I remember my head hair falling out over a short period of time around day +7. I hated seeing the dead soldiers on my pillow as I came back to my mechanical bed from my many trips to the boys room. So, when I took a shower I massaged my scalp and that sped up the processes. My last facial shaving was done around the same time. Funny but not all hairs are created equal. My eyebrows survived albeit thinned. Eyelashes did not take a hit. The hair on the outside of my lower legs bit the dust but much of the hair on the inside survived. My arm hair, thinned but intact. Yeah, I think I'll leave the inventory taking at that point except to say that the worst hair loss was definitely on my head and face, sans the eyebrows and eyelashes. Everywhere else got a major thinning.

My hair is coming back. This is how it's coming back; not all at once. It seems like thin hairs started to show themselves first, right above and below my lips. Thicker hairs started growing a little last week so that I felt like shaving a few days ago. Unfortunately my dreams of having my original hair color come back have been shattered. The gray is returning along with the dark brown. The hair on my head is started to show, barely. It is causing a lot of itching up there so I've taken to massaging my scalp a few times a day. Maybe this helps the hair follicles find the best path to the surface without getting hung up along the way, causing irritation.

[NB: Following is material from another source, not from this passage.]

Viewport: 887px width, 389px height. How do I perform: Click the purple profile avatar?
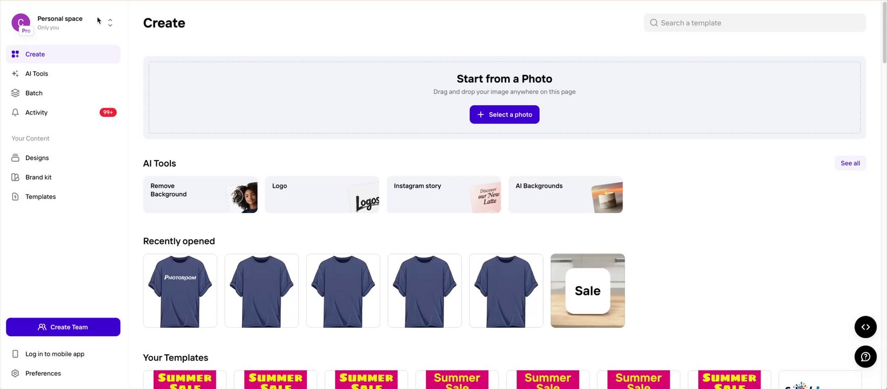click(x=21, y=23)
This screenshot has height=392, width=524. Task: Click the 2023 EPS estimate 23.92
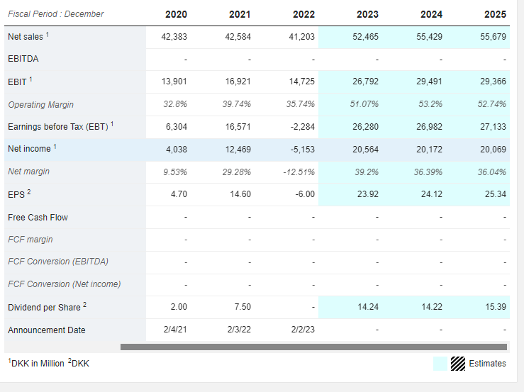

Well, there you have it. All you never wanted to know about chemo hair loss and recovery! You heard it here first! Happy shampooing and happy health to all!

5 comments:

Katy said...

That was a pretty "hairy" commentary. I can't imagine all the changes your body is going through. You are so incredibly informative in sharing your story. I really appreciate the updates. We are all thinking of you and pulling for you successful recovery.
Katy

Anonymous said...

Jim!
I just saw the picture of your backwards mohawk hair. I think your wife would have been a lil suspicious because I put my face really close to the computer to take a look at the patch on your neck. Needless to say, our faces were really close! haha
Good job wbc's! Those plts will bounce back right away too.
Good luck on the BMB. I cringe just hearing the sound of it... =(

Still sending you positive thoughts and prayers,
June

Anonymous said...

Jimbo...
I love the pic it cracks me up. I can tell you guys were having fun while doing that! Sorry to hear about those darn plts, but we all know with how strong you are that they will be back up in NO time! You rock... keep up the strength. We love you and hope to see you soon!
Derek, Shelli and Parker... ( he likes your pic too :)

SoftwareEngineer said...

Thanks for all the hairy details. Glad to hear you will not be bald, although I'm a little jealous of all the gray (I've always wanted the gray look- like what I imagine Moses looked like or Gandolf). But the cows in the pasture I can see from my window frequently reach for the grass through the barbed wire fence instead of eating the grass in the field- ergo, I'm a cow.

You're in our thoughts and prayers,
William

Duane said...

Great explanation about how chemo affects hair. Honestly, I've never heard it explained so well! ;)

Glad to see all is moving along well, Jim! You're doing an amazing job!